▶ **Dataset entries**
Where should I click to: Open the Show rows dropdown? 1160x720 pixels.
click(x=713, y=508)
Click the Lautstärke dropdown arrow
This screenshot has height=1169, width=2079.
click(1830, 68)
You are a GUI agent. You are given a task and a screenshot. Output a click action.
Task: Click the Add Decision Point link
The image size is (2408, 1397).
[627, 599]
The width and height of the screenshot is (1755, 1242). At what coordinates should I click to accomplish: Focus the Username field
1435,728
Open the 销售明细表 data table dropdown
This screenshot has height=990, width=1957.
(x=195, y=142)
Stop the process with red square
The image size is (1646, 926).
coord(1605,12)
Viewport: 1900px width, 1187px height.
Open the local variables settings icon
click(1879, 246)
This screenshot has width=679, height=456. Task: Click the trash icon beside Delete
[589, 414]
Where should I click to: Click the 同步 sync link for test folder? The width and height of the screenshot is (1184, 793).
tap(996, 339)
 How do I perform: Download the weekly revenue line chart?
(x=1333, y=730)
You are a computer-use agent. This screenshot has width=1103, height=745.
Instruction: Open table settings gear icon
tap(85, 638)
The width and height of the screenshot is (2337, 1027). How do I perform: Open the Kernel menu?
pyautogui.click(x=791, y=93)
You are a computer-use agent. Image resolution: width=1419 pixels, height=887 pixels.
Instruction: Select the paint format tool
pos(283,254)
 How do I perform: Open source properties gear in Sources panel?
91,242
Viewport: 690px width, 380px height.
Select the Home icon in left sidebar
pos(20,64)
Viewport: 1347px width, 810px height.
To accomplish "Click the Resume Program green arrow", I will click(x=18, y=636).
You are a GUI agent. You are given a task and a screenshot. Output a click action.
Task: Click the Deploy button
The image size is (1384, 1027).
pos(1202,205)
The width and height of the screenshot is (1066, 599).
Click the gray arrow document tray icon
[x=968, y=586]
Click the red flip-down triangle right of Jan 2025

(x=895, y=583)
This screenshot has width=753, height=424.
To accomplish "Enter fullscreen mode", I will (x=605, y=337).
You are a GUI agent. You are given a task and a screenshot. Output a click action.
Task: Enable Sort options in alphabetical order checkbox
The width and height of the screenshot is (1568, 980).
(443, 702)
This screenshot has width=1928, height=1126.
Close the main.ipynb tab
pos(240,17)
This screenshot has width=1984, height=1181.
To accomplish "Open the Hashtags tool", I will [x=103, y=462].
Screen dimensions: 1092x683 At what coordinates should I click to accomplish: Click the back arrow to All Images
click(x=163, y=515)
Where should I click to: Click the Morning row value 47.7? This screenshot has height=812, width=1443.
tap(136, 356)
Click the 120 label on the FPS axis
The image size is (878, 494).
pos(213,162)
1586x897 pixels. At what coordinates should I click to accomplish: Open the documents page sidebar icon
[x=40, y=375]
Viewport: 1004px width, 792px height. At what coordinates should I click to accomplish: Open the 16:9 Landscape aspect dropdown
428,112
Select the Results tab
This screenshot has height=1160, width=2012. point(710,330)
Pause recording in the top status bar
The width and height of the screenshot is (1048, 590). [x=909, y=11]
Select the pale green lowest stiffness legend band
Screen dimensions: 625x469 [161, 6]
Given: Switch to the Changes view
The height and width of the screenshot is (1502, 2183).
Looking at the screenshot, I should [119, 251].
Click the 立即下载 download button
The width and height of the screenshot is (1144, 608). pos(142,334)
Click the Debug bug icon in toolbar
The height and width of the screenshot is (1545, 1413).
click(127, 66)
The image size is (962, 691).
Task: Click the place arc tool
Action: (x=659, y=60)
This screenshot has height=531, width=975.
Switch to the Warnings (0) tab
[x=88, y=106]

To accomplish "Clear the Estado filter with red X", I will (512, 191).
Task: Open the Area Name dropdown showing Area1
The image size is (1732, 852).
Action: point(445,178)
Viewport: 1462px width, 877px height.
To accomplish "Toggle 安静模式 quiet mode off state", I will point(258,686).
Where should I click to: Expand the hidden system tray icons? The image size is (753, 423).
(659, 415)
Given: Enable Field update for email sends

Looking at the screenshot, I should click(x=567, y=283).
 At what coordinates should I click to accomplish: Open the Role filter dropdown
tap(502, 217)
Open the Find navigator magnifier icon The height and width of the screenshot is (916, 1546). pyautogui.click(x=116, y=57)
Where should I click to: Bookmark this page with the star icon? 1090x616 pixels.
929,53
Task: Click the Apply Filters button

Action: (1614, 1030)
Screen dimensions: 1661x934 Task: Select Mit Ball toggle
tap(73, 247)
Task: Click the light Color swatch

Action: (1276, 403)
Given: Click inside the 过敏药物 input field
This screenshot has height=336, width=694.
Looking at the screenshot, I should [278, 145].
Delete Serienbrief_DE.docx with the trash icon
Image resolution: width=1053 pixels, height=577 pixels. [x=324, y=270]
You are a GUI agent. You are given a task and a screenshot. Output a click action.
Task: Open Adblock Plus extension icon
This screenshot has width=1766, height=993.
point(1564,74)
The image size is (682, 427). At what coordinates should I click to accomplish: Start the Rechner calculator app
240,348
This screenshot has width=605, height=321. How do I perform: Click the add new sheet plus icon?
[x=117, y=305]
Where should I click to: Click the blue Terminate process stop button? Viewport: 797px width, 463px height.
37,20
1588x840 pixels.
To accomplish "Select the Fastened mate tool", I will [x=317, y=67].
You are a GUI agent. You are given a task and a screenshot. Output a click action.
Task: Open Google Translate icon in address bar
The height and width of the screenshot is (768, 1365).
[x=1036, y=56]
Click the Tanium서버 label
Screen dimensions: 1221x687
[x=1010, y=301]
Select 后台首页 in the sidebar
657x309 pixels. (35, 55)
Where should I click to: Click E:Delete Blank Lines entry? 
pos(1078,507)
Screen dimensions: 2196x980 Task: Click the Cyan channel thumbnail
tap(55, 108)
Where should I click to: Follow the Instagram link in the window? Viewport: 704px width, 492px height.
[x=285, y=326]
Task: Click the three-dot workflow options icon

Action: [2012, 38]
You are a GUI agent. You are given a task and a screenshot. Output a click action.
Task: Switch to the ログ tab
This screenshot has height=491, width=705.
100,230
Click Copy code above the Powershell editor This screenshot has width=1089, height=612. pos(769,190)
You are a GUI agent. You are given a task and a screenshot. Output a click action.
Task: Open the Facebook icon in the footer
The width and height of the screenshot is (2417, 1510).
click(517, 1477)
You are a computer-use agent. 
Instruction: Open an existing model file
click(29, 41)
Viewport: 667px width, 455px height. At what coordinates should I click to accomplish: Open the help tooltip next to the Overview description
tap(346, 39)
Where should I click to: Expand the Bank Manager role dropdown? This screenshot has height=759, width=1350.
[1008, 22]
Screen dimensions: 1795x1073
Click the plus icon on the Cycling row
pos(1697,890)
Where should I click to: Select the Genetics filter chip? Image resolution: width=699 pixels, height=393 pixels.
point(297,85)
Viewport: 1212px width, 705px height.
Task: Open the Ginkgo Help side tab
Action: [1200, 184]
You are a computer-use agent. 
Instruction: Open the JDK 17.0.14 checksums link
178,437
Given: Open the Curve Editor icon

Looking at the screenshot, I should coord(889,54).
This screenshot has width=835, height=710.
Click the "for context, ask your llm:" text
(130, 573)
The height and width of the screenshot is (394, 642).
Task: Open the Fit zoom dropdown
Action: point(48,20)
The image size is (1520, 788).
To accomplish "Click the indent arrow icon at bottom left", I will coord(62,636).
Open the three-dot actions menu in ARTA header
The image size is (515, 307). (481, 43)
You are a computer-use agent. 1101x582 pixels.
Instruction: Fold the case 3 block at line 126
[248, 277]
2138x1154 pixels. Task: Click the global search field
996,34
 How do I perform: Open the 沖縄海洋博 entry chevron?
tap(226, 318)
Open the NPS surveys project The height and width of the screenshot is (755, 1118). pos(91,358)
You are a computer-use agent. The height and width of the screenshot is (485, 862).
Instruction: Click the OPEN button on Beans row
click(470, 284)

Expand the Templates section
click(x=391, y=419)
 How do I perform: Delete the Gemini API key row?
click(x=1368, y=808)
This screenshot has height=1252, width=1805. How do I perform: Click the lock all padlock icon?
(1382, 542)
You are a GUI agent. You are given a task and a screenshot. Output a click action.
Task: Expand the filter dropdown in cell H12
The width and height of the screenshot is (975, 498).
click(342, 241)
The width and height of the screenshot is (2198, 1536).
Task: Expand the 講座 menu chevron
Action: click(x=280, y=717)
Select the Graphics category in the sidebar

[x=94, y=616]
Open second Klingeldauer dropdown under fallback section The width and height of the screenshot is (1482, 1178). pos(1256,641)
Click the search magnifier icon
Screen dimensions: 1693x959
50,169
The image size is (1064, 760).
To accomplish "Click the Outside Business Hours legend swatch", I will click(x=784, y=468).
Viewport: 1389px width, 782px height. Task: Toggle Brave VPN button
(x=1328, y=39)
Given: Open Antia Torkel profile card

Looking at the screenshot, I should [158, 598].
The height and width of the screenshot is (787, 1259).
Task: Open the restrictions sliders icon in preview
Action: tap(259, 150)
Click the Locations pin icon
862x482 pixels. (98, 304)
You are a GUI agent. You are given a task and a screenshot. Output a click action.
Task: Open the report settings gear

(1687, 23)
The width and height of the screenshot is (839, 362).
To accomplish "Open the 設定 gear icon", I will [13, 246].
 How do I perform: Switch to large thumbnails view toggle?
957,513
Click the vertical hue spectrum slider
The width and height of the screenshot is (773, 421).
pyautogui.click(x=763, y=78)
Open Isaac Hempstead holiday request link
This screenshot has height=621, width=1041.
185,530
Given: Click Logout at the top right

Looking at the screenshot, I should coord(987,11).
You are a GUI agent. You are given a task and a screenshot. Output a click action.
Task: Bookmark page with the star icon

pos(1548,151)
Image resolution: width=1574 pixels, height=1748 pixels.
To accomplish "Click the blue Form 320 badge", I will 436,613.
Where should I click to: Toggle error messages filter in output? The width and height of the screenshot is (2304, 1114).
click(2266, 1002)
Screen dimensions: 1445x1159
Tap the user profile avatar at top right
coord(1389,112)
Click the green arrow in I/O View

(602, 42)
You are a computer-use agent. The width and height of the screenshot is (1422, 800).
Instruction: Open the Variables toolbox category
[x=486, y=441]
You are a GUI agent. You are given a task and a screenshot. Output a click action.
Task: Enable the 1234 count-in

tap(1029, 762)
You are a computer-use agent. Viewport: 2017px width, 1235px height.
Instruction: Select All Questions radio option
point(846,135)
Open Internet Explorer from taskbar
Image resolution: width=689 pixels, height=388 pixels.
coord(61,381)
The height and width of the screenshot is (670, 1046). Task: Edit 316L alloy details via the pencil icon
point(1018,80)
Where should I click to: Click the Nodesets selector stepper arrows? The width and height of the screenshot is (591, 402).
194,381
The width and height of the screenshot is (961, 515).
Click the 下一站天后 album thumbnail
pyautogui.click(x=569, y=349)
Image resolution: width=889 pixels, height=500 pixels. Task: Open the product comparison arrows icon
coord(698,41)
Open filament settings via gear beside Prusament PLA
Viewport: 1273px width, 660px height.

▶ **Action item**
Word for word, restate the lines above from the line containing "Switch to the Warnings (0) tab" through the line containing "Viewport: 1462px width, 877px height.", with both included and nothing else.

▶ **Response area**
Switch to the Warnings (0) tab
[x=88, y=106]

To accomplish "Clear the Estado filter with red X", I will (512, 191).
Task: Open the Area Name dropdown showing Area1
The image size is (1732, 852).
Action: point(445,178)
Viewport: 1462px width, 877px height.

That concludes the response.